Task directions: Copy every one of the records below line for line, changing nothing.

Extracted material:
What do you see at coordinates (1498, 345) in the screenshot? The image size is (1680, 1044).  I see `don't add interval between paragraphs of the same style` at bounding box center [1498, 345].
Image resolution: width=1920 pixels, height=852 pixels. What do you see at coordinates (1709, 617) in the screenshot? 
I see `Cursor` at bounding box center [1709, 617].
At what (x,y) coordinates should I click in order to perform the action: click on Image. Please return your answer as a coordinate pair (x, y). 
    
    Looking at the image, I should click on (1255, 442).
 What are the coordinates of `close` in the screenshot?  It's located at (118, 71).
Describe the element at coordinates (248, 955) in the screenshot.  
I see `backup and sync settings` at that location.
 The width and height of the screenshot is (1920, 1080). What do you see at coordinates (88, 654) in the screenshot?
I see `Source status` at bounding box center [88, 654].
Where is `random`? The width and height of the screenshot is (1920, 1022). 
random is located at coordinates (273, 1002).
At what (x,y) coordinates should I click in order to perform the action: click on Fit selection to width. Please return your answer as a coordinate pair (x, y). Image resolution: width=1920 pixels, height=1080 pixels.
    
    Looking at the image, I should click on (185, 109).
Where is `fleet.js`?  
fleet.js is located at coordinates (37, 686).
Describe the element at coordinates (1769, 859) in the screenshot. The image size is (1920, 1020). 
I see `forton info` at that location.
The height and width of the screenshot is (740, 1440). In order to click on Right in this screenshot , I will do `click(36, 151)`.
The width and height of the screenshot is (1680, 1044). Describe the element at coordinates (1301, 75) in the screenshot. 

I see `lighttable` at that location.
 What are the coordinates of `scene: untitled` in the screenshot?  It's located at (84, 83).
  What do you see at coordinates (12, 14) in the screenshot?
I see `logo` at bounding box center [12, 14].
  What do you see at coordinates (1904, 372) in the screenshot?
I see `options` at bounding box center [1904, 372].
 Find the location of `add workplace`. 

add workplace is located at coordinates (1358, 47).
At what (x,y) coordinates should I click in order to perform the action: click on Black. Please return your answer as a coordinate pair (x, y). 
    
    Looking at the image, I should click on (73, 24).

Reply:
What do you see at coordinates (1498, 345) in the screenshot? The image size is (1680, 1044).  I see `don't add interval between paragraphs of the same style` at bounding box center [1498, 345].
Image resolution: width=1920 pixels, height=852 pixels. What do you see at coordinates (1709, 617) in the screenshot? 
I see `Cursor` at bounding box center [1709, 617].
At what (x,y) coordinates should I click in order to perform the action: click on Image. Please return your answer as a coordinate pair (x, y). 
    
    Looking at the image, I should click on (1255, 442).
 What are the coordinates of `close` in the screenshot?  It's located at (118, 71).
Describe the element at coordinates (248, 955) in the screenshot.  
I see `backup and sync settings` at that location.
 The width and height of the screenshot is (1920, 1080). What do you see at coordinates (88, 654) in the screenshot?
I see `Source status` at bounding box center [88, 654].
Where is `random`? The width and height of the screenshot is (1920, 1022). 
random is located at coordinates (273, 1002).
At what (x,y) coordinates should I click in order to perform the action: click on Fit selection to width. Please return your answer as a coordinate pair (x, y). Image resolution: width=1920 pixels, height=1080 pixels.
    
    Looking at the image, I should click on (185, 109).
Where is `fleet.js`?  
fleet.js is located at coordinates (37, 686).
Describe the element at coordinates (1769, 859) in the screenshot. The image size is (1920, 1020). 
I see `forton info` at that location.
The height and width of the screenshot is (740, 1440). In order to click on Right in this screenshot , I will do `click(36, 151)`.
The width and height of the screenshot is (1680, 1044). Describe the element at coordinates (1301, 75) in the screenshot. 

I see `lighttable` at that location.
 What are the coordinates of `scene: untitled` in the screenshot?  It's located at (84, 83).
  What do you see at coordinates (12, 14) in the screenshot?
I see `logo` at bounding box center [12, 14].
  What do you see at coordinates (1904, 372) in the screenshot?
I see `options` at bounding box center [1904, 372].
 Find the location of `add workplace`. 

add workplace is located at coordinates (1358, 47).
At what (x,y) coordinates should I click in order to perform the action: click on Black. Please return your answer as a coordinate pair (x, y). 
    
    Looking at the image, I should click on (73, 24).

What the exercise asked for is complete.